Nowhere is that clearer than in the waterways around the Arabian Peninsula. Reuters reports that the Iran-backed Houthis have attacked more than 100 merchant ships since November 2023, sinking four, seizing another and killing at least eight sailors; the attacks cut Suez traffic sharply and forced costly rerouting around Africa. In other words, Tehran did in the Red Sea through a proxy what it is now trying to do directly in Hormuz: convert global commerce into a pressure point.

Human rights taken hostage
Inside Iran, the same logic narrows from states and sea lanes to homes and prison cells. For decades, an entire nation is held hostage by the regime. Amnesty International documented a “ruthless campaign of harassment and intimidation” against families of those killed during the 2022 uprising, including arbitrary arrests, surveillance, threats and pressure to stay silent. It also warned in December 2024 that at least 10 people remained under sentence of death in protest-related cases after 10 others had already been executed. The regime does not only punish the dissenter; it places entire families under pressure, using uncertainty, isolation and the threat of execution as a form of prolonged control.
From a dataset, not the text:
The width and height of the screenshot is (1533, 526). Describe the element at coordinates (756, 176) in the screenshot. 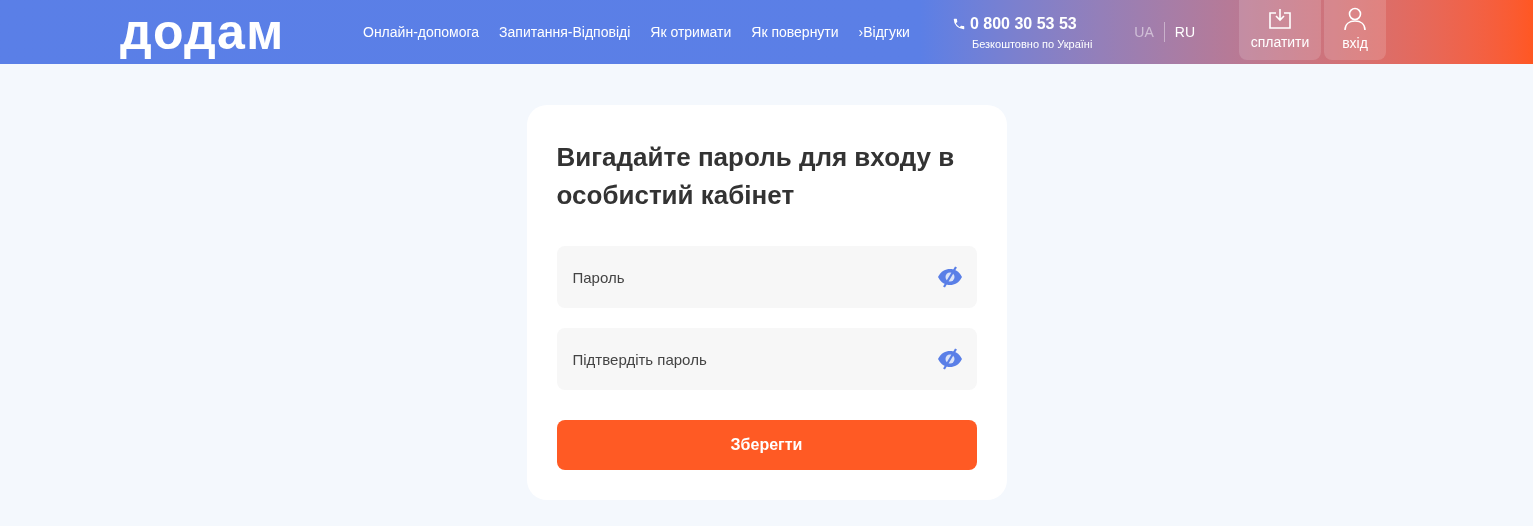

I see `form-title: Вигадайте пароль для входу в особистий кабінет` at that location.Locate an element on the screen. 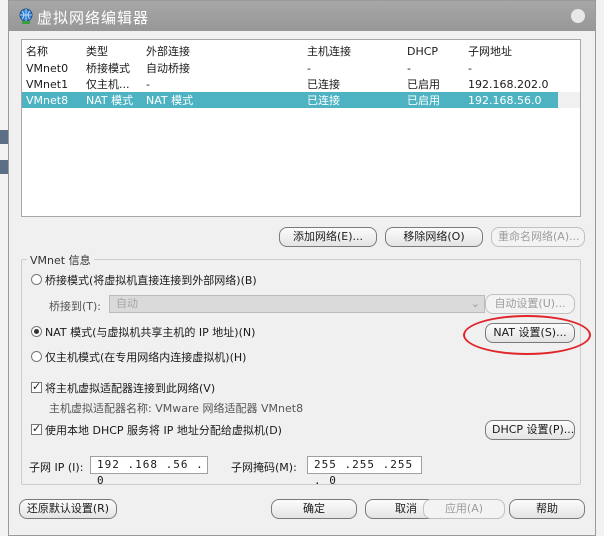 This screenshot has width=604, height=536. host-only-radio is located at coordinates (36, 356).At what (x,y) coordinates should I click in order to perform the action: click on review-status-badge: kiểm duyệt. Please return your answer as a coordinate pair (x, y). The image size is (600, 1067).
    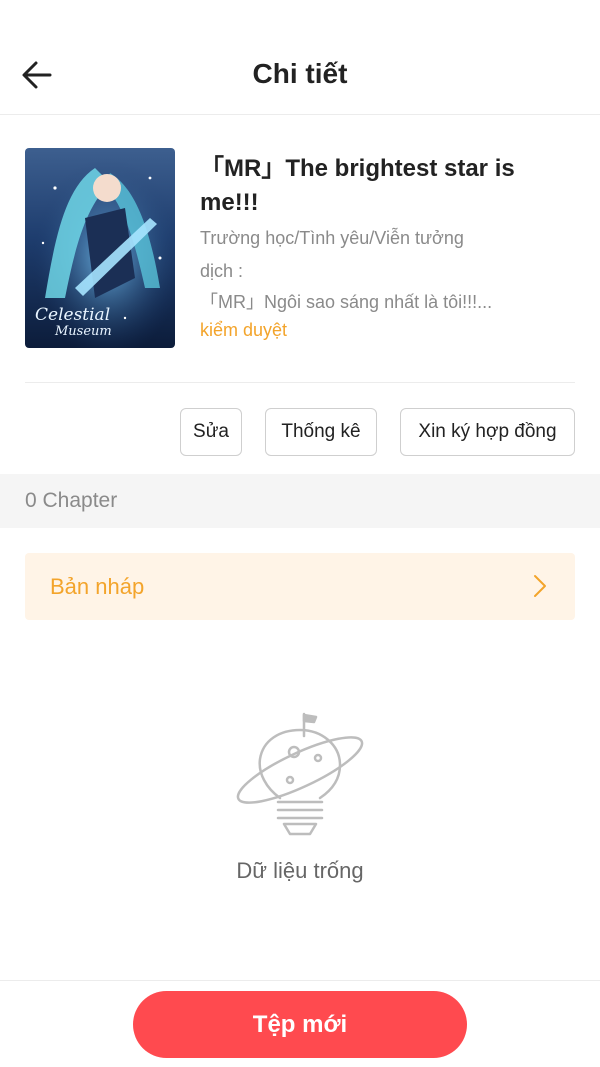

This behavior will not be reformed away, because it is not incidental. It is the regime’s survival mechanism. Tehran lacks the social legitimacy that comes from consent, the economic power that attracts durable alignment, and the soft power that builds goodwill abroad. What it has instead is coercive capital: a strait to menace, a prisoner to barter, a militia to activate, a nuclear threshold to manipulate, a family to terrorize. Remove extortion, and the system is left exposed. The world should finally treat the clerical dictatorship as it is: an extortionist state that survives by manufacturing hostages at every scale. And it should help the Iranian people and their organized resistance end that system once and for all.